» Stated problem
Please output the stretch of items from the line that contains "Where should I click to: Click order" through the line that contains "Action: click(76, 287)", copying each line exactly as it appears.
══════
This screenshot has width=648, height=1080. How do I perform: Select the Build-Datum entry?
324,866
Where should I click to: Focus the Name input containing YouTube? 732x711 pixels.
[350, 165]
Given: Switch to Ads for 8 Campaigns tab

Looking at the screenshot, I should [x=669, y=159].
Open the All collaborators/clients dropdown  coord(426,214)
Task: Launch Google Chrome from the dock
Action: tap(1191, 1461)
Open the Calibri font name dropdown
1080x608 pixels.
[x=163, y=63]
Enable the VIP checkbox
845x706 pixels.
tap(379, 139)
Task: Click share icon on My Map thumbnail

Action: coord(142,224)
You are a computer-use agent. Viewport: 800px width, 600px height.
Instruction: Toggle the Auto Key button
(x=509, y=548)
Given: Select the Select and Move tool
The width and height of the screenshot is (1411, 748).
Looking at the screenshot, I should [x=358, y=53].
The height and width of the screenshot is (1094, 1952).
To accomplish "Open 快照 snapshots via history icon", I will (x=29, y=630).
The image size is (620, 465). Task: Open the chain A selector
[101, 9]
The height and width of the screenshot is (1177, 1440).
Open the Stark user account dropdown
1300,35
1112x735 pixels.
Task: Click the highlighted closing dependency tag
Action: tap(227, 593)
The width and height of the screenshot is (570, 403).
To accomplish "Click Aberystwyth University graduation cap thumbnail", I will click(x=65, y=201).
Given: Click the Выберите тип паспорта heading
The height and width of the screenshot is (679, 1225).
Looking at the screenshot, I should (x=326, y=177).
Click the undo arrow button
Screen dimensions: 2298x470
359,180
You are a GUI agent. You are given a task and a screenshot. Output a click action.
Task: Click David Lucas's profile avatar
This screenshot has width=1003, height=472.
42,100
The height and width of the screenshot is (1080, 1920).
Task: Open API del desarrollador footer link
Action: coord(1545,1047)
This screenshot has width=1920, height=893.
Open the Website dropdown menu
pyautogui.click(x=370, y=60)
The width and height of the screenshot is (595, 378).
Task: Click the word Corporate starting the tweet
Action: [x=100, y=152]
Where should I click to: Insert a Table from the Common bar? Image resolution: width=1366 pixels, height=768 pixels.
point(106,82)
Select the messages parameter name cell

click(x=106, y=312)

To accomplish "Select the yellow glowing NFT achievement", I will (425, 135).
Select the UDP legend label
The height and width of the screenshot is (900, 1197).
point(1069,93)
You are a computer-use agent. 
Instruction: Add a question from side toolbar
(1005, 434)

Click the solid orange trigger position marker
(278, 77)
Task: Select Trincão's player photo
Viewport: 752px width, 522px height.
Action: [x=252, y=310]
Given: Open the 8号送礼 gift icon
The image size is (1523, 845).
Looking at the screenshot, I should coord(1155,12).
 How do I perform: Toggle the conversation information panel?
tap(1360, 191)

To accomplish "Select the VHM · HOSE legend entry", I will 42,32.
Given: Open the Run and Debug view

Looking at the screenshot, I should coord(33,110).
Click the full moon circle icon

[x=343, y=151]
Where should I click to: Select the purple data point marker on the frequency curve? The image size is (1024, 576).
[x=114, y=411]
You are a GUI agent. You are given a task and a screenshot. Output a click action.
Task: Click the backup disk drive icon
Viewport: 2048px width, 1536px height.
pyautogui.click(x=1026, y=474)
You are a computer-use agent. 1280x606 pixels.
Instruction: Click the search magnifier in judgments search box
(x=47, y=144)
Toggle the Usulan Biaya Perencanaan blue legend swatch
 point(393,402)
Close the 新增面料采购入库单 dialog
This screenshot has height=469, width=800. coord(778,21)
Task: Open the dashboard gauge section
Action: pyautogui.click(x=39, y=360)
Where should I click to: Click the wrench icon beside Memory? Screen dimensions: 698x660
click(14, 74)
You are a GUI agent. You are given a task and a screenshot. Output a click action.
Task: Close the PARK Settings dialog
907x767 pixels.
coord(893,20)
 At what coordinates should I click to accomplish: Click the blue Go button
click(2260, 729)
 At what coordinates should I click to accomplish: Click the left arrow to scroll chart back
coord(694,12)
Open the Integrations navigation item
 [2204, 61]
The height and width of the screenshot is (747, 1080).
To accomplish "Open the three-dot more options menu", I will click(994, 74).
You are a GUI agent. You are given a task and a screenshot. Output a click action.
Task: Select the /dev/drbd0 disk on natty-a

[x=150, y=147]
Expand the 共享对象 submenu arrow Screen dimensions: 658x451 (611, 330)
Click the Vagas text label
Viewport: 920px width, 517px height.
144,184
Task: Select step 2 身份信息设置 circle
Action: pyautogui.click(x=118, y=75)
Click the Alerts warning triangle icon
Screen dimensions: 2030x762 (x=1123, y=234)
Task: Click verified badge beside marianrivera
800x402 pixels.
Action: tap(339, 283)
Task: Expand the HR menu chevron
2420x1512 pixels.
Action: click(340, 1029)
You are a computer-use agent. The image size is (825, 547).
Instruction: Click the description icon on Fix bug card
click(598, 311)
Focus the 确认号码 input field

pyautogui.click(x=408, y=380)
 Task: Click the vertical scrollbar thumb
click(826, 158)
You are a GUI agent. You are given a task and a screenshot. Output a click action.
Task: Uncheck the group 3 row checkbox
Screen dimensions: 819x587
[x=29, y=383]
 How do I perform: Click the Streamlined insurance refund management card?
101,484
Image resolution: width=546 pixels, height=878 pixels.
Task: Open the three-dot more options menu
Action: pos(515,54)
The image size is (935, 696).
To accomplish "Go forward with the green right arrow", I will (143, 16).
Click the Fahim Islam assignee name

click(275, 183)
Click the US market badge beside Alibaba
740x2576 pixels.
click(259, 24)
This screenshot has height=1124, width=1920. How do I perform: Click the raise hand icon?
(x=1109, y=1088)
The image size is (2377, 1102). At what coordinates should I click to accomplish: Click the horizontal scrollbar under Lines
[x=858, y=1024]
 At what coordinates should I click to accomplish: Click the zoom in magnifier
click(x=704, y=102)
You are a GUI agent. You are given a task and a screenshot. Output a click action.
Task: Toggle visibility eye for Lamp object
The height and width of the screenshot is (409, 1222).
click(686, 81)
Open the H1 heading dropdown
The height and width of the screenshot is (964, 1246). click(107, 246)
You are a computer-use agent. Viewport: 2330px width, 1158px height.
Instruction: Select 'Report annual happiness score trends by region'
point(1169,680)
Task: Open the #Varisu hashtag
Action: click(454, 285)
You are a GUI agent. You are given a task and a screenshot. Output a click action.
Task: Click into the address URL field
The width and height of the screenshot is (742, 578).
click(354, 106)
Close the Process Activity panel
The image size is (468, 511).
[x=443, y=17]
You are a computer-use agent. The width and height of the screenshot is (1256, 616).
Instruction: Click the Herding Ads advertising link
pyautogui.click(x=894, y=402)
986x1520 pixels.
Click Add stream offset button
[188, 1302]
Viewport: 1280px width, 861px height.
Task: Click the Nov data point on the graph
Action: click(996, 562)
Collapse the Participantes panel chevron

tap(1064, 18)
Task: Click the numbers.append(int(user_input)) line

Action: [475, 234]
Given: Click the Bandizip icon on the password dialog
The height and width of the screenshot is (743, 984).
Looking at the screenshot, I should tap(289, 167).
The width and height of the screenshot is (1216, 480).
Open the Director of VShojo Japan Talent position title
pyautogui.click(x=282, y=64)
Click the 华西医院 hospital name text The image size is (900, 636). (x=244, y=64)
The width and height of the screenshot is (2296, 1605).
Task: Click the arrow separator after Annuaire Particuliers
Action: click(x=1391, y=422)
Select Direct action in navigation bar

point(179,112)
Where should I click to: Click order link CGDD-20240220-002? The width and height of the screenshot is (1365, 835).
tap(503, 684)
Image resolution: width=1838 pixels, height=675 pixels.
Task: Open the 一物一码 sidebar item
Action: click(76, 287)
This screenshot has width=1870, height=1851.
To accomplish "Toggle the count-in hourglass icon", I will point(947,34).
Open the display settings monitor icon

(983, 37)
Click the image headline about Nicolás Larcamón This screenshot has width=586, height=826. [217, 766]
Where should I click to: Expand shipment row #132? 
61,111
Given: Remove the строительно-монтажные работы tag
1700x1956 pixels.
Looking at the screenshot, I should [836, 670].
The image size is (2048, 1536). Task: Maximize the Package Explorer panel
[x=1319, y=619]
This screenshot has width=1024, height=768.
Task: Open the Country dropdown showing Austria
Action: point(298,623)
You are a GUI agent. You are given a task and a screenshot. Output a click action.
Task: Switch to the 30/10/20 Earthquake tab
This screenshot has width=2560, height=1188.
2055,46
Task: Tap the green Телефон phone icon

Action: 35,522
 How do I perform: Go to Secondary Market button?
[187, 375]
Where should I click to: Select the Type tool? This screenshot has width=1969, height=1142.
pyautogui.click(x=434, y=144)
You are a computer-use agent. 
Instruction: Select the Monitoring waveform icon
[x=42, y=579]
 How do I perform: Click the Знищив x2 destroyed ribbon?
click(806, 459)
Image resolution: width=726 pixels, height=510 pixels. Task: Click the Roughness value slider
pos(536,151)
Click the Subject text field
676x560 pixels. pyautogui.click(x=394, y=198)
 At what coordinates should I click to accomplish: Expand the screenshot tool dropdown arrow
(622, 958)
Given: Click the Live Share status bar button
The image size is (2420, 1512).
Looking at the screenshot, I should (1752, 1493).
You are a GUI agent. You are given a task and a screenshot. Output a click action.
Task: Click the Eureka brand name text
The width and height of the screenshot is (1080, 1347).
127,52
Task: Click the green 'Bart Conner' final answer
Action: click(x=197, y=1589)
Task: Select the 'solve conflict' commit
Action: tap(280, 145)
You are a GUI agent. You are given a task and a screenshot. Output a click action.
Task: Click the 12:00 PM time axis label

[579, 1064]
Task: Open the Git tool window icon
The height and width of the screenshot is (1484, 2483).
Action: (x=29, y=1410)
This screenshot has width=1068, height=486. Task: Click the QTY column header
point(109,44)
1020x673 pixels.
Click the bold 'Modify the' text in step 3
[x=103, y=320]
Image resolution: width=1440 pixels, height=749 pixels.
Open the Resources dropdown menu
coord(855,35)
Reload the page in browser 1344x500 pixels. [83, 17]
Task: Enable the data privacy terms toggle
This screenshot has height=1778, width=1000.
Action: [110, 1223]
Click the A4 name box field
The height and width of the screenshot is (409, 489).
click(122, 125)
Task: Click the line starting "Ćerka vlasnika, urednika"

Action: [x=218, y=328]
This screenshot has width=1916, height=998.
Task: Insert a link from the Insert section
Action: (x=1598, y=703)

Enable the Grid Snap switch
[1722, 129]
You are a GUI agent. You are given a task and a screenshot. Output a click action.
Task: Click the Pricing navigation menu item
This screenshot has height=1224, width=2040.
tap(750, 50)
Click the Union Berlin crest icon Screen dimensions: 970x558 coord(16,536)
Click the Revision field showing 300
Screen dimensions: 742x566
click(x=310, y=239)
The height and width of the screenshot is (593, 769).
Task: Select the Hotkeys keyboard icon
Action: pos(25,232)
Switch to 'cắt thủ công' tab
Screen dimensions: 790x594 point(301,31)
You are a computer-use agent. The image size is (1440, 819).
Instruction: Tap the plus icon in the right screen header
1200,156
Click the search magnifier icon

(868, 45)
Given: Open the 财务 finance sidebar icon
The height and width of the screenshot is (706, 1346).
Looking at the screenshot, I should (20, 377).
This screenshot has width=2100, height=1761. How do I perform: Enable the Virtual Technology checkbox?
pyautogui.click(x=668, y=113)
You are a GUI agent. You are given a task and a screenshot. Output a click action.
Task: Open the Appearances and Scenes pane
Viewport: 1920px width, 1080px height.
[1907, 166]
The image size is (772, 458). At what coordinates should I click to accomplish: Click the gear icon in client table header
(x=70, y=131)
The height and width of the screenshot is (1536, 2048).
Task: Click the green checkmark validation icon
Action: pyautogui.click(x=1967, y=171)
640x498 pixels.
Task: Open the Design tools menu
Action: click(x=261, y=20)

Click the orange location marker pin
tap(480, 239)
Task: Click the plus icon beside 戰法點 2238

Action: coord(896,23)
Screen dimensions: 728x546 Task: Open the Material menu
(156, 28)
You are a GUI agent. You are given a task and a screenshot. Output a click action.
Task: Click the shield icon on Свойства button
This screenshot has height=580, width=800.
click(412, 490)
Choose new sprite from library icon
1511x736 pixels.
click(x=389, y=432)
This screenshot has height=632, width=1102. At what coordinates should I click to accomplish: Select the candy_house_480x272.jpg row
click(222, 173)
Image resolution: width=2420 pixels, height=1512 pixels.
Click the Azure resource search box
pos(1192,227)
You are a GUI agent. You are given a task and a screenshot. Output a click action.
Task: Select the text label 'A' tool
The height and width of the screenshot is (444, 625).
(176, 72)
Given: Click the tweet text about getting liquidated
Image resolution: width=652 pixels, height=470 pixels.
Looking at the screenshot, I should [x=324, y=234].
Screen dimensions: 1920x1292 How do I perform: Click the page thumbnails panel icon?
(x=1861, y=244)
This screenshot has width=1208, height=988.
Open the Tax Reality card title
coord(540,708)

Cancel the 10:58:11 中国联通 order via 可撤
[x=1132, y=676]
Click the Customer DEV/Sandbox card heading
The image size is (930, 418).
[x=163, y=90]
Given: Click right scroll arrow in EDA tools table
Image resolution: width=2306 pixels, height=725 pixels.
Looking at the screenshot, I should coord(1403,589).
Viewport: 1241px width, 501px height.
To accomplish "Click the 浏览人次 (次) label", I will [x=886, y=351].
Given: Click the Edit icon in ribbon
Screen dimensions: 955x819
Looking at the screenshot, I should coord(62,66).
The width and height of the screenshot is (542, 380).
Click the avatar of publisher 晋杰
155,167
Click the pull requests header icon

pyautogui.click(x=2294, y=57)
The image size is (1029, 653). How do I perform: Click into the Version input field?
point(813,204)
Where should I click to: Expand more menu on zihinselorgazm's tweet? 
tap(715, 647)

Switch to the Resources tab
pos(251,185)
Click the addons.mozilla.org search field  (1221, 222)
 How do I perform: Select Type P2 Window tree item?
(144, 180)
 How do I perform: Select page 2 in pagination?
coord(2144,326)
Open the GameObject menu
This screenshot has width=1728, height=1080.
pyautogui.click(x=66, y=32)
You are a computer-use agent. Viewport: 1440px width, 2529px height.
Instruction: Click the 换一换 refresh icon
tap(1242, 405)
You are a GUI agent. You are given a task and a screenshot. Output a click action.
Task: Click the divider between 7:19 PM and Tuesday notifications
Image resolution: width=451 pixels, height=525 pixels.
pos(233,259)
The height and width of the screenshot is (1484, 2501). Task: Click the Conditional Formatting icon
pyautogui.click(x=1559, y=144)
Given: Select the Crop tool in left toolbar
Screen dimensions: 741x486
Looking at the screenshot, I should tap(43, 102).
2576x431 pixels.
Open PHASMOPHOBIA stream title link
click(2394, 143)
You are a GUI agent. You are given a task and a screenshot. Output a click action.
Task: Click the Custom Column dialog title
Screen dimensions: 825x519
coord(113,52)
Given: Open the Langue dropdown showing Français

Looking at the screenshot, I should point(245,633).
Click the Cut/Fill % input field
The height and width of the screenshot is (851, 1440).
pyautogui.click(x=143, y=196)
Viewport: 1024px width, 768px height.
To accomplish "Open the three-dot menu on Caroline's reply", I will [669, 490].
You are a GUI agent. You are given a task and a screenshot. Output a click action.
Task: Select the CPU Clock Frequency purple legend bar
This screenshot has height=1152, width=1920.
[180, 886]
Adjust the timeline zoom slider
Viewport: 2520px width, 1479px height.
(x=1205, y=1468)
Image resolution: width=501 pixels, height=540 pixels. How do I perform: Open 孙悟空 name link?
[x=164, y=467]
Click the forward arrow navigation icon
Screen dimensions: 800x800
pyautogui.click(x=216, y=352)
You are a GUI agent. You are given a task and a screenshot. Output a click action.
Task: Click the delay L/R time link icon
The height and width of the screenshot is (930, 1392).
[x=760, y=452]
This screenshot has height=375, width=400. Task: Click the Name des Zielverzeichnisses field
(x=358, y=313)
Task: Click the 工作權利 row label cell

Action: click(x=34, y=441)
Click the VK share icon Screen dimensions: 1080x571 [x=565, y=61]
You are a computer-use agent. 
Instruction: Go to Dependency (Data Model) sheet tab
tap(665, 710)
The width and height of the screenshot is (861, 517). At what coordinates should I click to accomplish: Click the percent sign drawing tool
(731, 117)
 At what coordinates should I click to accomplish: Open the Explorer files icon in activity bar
══════
» Expected answer
Where should I click to: Click order link CGDD-20240220-002? The width and height of the screenshot is (1365, 835).
tap(503, 684)
Image resolution: width=1838 pixels, height=675 pixels.
Task: Open the 一物一码 sidebar item
Action: click(76, 287)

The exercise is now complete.